Definition of a miracle
Written by Sister Jan Craven, director of the shrines
How good are you at dates? Let’s find out. The year that the Sisters of Providence were founded in France was the same year that Noah Webster published his first dictionary. Good, you got it right, 1806. In order for Noah to expand his publication into a fully comprehensive dictionary, and to help him trace the etymology of words, Noah learned 26 languages. Yes, I said 26. Mother Theodore learned two languages around the same time period. The year that Sister St. Theodore professed her first vows, Webster finally completed his comprehensive dictionary in, of all places, Paris, France. Good guess again…1825. The year that Mother Theodore was just getting back from her second voyage to America, George Merriam bought Webster’s company and secured publishing rights. Yes, you are right, 1843. So far, so good. Let’s switch gears now and concentrate on one of the words in the Merriam Webster dictionary.

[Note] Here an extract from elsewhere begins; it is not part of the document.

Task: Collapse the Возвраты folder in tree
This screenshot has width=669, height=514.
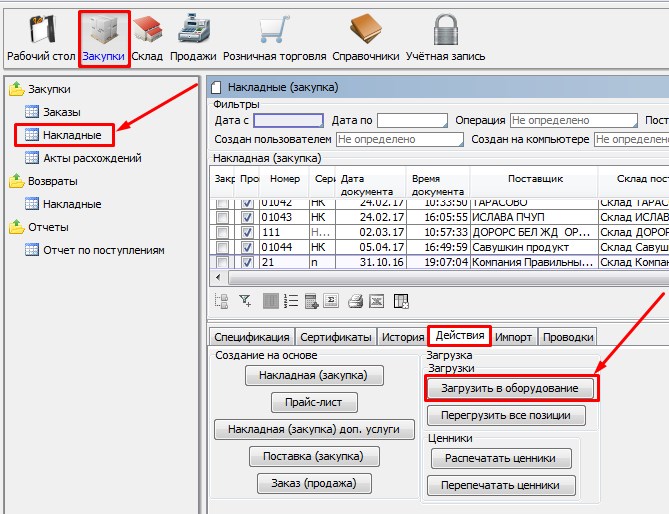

One of 171,476 words contained in the latest version of Merriam Webster’s dictionary is the word miracle. A miracle is defined as “a surprising and welcome event that is not explicable by natural or scientific laws and is therefore considered to be the work of a divine agency.” Some synonyms are ‘wonder’, ‘marvel’, ‘phenomenon’ and ‘mystery’. A second definition of miracle is “a highly improbable or extraordinary event, development, or accomplishment that brings very welcome consequences.” I was surprised to see a third definition of miracle in Mr. Webster’s dictionary: “an amazing product or achievement, or an outstanding example of something.”
It is my hope that in each of your lives you have surprising and welcoming events happen. I see, read about, feel, and experience the wonder, marvel and mystery of the work of a divine agency, aka: PROVIDENCE… each moment of my life and I pray you do too. By the way, in 1859, the Merriam Webster Company added illustrations to the dictionary three years after Mother Theodore died. It is a miracle to me that both Mother Theodore and her contemporary, Noah Webster, had a great love for words!